1. Disable Security Defaults for the organization. (If this is enabled, it acts as an “override all” and gives no flexibility to disable individual users, regardless of what you seem to see elsewhere in the admin environment.)
   1. https://portal.azure.com/#blade/Microsoft_AAD_ConditionalAccess/SecurityDefaults
   2. Alternatively, scroll to the bottom of this page and click the “Manage security defaults” link: https://portal.azure.com/#view/Microsoft_AAD_IAM/ActiveDirectoryMenuBlade/~/Properties
2. Ensure that MFA is disabled for the user in question. https://account.activedirectory.windowsazure.com/UserManagement/MultifactorVerification.aspx?BrandContextID=O365
   1. Optionally, ensure that MFA is enabled or enforced for all other users. (HIGHLY recommended!)
3. Revoke previous MFA configurations on the user.
   1. https://entra.microsoft.com/#view/Microsoft_AAD_UsersAndTenants/UserManagementMenuBlade/~/AllUsers/menuId/
   2. Select the user from the list
   3. In the “Manage” section of the left menu for the user, select “Authentication methods”
   4. From the toolbar above the resulting pane, click “Revoke multifactor authentication sessions”. You may need to click the ellipsis (three dots) on the toolbar to view that choice.

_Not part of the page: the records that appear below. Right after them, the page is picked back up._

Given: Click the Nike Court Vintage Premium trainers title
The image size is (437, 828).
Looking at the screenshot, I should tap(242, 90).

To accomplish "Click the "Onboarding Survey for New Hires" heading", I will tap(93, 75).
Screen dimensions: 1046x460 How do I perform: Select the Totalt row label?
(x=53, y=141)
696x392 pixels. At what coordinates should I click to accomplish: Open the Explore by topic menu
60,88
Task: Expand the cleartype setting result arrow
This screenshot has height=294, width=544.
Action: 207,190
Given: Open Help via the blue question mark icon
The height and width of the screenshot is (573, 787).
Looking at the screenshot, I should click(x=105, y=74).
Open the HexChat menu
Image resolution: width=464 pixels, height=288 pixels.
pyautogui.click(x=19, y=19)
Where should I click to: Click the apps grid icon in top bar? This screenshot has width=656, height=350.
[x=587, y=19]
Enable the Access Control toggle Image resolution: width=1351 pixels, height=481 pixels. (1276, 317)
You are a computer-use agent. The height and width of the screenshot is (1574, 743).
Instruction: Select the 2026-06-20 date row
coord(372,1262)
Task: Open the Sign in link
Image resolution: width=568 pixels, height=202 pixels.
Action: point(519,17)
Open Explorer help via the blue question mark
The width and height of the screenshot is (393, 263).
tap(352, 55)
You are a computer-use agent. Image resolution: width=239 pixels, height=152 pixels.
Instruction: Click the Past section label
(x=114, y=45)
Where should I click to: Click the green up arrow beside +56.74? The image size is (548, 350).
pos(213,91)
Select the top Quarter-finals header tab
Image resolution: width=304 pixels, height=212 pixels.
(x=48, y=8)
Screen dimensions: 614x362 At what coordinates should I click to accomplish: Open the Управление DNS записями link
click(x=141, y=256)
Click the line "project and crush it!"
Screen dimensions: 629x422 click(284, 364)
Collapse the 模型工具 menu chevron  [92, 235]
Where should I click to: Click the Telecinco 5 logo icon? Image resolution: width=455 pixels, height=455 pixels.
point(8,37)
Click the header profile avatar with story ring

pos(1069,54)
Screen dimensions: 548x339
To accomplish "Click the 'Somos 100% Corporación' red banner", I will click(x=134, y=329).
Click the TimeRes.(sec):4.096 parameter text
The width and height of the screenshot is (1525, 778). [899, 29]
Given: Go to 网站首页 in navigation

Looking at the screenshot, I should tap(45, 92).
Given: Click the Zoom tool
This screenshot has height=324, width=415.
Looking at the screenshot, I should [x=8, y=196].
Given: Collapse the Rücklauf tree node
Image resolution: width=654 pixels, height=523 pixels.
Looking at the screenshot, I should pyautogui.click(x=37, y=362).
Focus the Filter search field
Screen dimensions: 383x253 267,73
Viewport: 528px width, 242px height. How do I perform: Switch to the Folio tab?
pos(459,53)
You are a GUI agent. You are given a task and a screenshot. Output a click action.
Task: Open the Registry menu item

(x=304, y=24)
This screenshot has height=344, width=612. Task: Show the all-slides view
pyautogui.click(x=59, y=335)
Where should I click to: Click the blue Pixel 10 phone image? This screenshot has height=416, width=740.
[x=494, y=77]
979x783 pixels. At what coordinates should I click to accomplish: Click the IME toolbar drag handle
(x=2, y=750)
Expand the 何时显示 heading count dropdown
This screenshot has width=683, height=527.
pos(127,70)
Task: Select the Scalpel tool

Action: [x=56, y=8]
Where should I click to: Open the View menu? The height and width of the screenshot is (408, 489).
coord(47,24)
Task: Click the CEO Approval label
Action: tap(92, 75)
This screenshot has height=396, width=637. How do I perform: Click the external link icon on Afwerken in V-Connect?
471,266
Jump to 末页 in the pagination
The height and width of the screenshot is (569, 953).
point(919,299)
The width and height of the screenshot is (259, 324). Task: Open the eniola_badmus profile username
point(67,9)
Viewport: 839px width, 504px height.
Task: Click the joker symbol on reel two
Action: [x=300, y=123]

Again, there are myriads of places to invoke policies and set other MFA-related settings, so this process will definitely not work for everyone's environment. The above links will likely change in time, and I may even have left out some prerequisite steps! But hopefully it gives some clarity to someone.

Hello COTM admin,

The answer is very straight forward. You can disable MFA on single basis through:

Go to Microsoft 365 admin center -> Users -> Active users -> Select the user -> Manage multifactor authentication -> Select the user -> Disable multi-factor authentication.

--If the reply is helpful, please Upvote and Accept as answer--

You need disable MFA security defaul at Microsoft entra and create a conditional access that disable it

Microsoft Entra... which one is that, the one labeled "IDENTITY", because microsoft C-level idiots are still busy with their branding circle-jerk?

currently have a ticket open (sort of) 365 support is telling me i need to speak to Azure.

I am not an Azure customer. (at least i thought i wasn't... im getting charged $29/month for a subsciption... next on my list is figuring out what the heck that is.)

Again, as NOT AN AZURE CUSTOMER, i don't expect to get my 365 questions shoved onto someone else. But that's MS's strategy with 365 now... put the responsibility for support on someone else, because support is expensive, even when you outsource it.

So, 365 support tells me i need to open a ticket with Azure support. Even give me a link telling me how to do it... but it doesn't work. i don't get the option to open a ticket anywhere in Azure. I guess the Azure support team is sick of 365 support team's shit, and i have to suffer. Do you understand how hard these guys worked to try to get me over to Azure support? They were trying to get someone on the phone (couldn't), tried 15 different ways over 2 hours to log in a figure out how to open a ticket with Azure... the ticket is still open. Not for what i needed help for, for figuring out how i can open a ticket with Azure support. Multiple phone calls and email trying to figure out how to dodge the responsibility.

Either way, i still can't do what i need to do. No one can give me a solution, or even a work-around. service@ is a full email account, but it is not a USER account. it is a SYSTEM account needed for our CRM's email connector. I can't have the user install an authenticator.. there is no user! i can install it on my phone, but what do my coworkers do tomorrow when i call out???